SUN-027 Androgen Induces Its Own Receptor Expression in Human Granulosa Cells

Abstract

Androgens are very important in the regulation of normal ovarian function, as well as pathologies such as ovarian insufficiency and polycystic ovary syndrome. Androgen receptors are present in all major cell types of the ovarian follicle, and are most abundant in granulosa cells where they enhance proliferation during the follicular phase of the reproductive cycle. However, the molecular pathways mediating androgen actions in the ovary are not clearly delineated. We previously found that in human prostate cancer cells, androgen receptor (AR) is highly active in the extra-nuclear compartment, where it stimulates kinase signaling and enhances growth factor-induced cell proliferation. Further, these novel extra-nuclear actions of AR require paxillin, a cytoplasmic adapter protein that is implicated in cell growth, cytoskeletal remodeling and kinase signaling in many tissues. Here, we investigated the role of paxillin in androgen-regulated processes in human granulosa cells using the KGN cell line.

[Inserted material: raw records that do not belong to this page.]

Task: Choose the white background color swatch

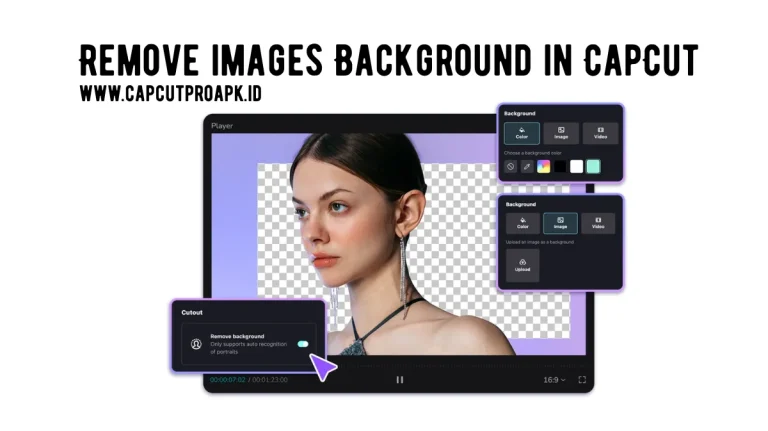Action: (577, 166)
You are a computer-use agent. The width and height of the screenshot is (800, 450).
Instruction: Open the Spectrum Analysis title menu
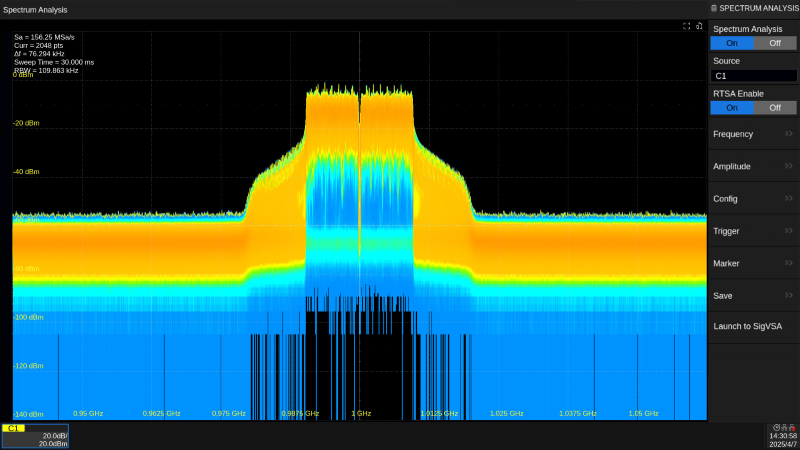[x=35, y=9]
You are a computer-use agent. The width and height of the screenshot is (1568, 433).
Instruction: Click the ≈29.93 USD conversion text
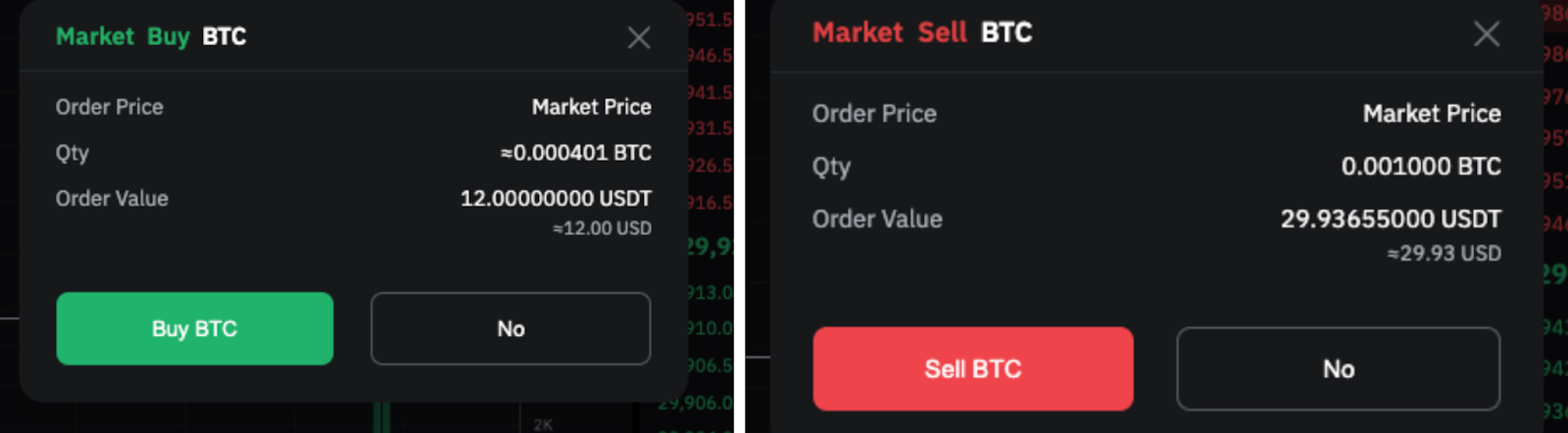click(x=1444, y=254)
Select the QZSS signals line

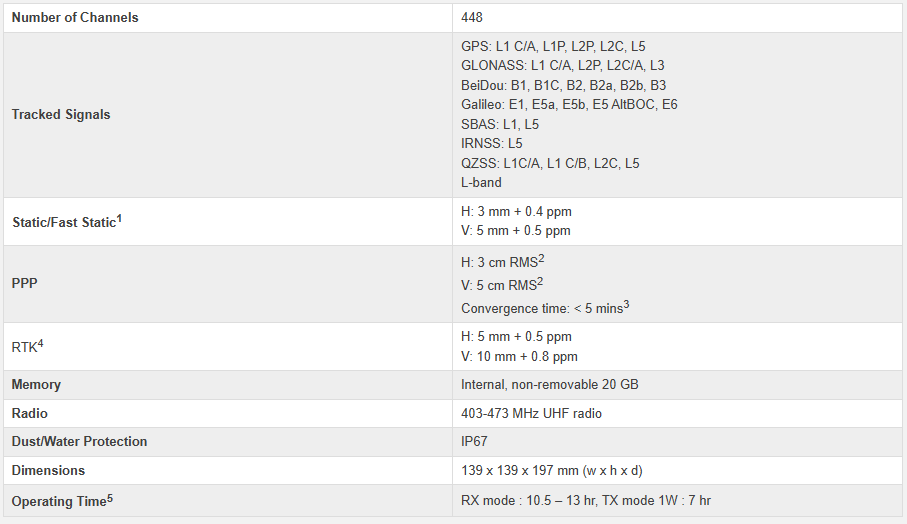point(550,163)
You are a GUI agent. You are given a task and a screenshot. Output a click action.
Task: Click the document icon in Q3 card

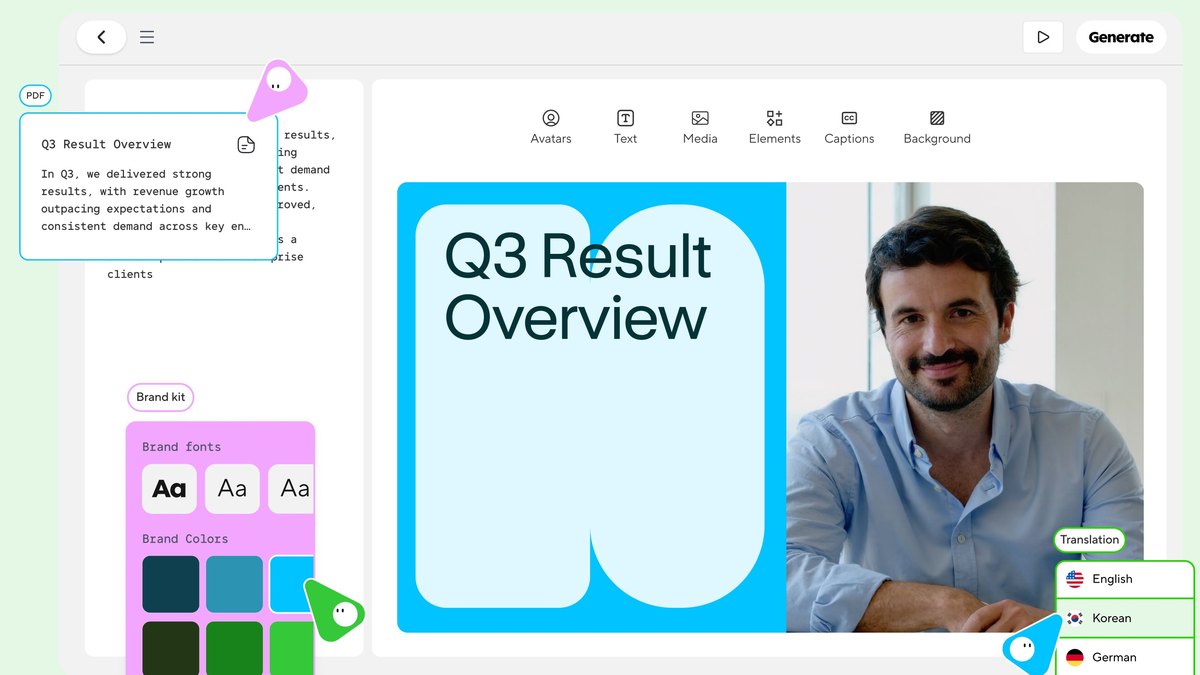246,145
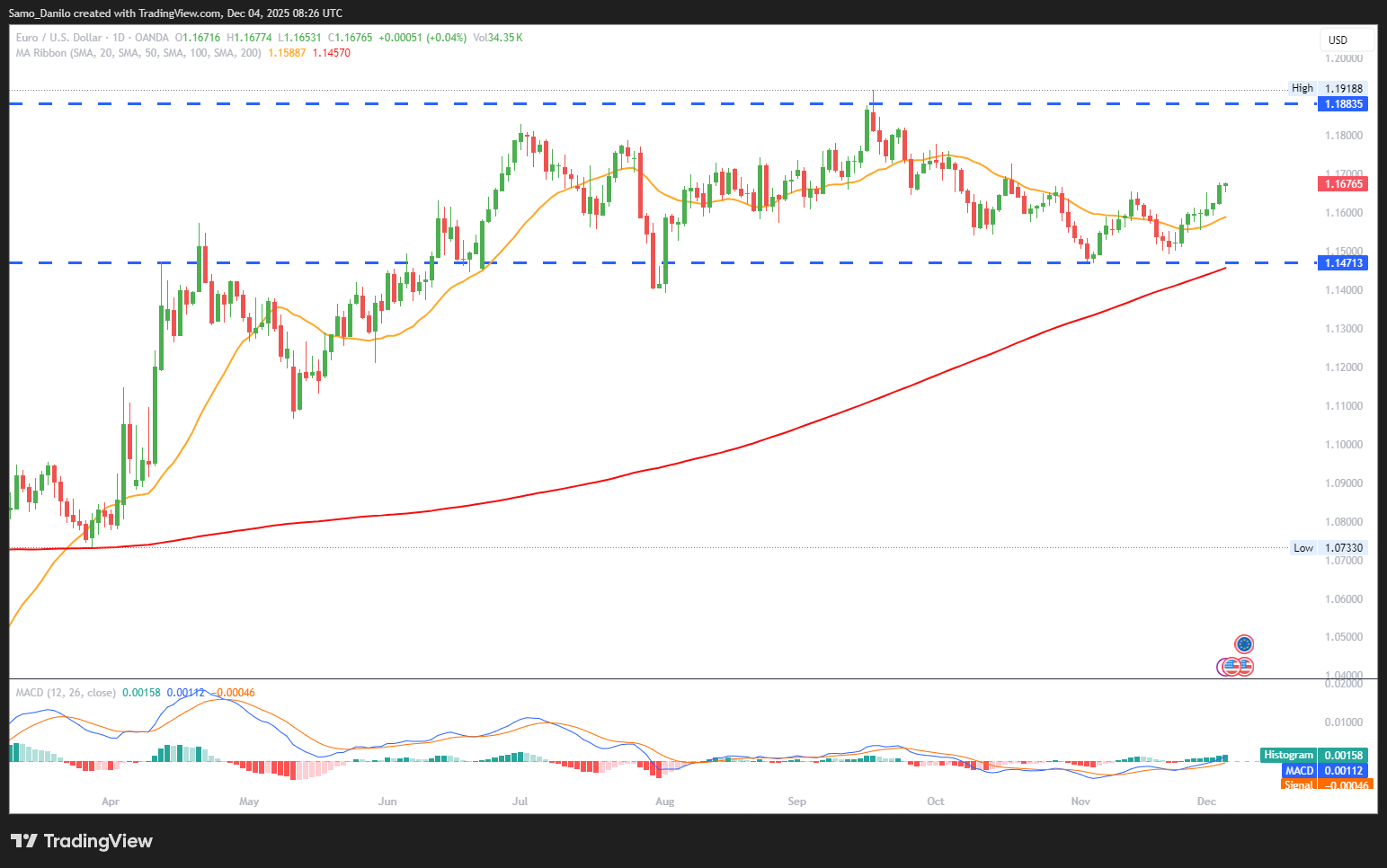Screen dimensions: 1387x868
Task: Click the 1.14713 price axis label
Action: click(1343, 263)
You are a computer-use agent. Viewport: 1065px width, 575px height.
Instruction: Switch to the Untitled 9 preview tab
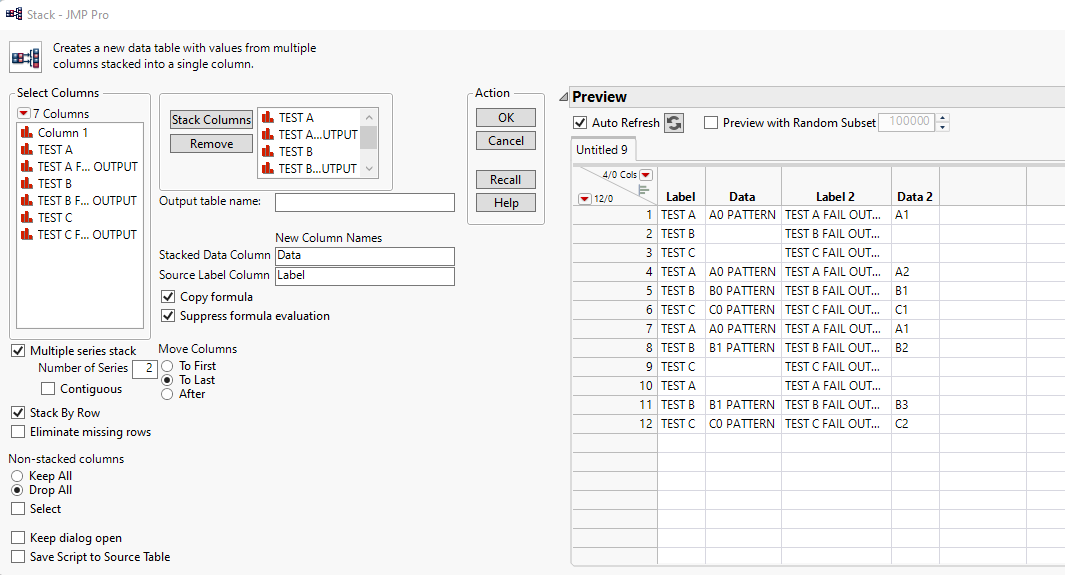[x=602, y=150]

We show that 25 nM dihydrotestosterone (DHT) treatment greatly induces the protein expression of AR, while its mRNA is unaffected. This induction is apparent as early as one hour after DHT treatment and the AR protein further accumulates with continued exposure. Importantly, near-depletion of paxillin with siRNA significantly blunted this induction, as well as basal AR protein expression. Our results indicate that androgens are capable of generating a positive feedback loop in granulosa cells at the level of their receptor, potentially greatly amplifying their actions. This occurs independently of AR gene transcription and requires paxillin, adding to the growing body of evidence that paxillin mediates extra-nuclear steroid signaling in various endocrine tissues. Our ongoing studies are aimed at identifying the mechanism of AR protein accumulation by DHT and clarifying paxillin involvement in this and other processes in the ovary.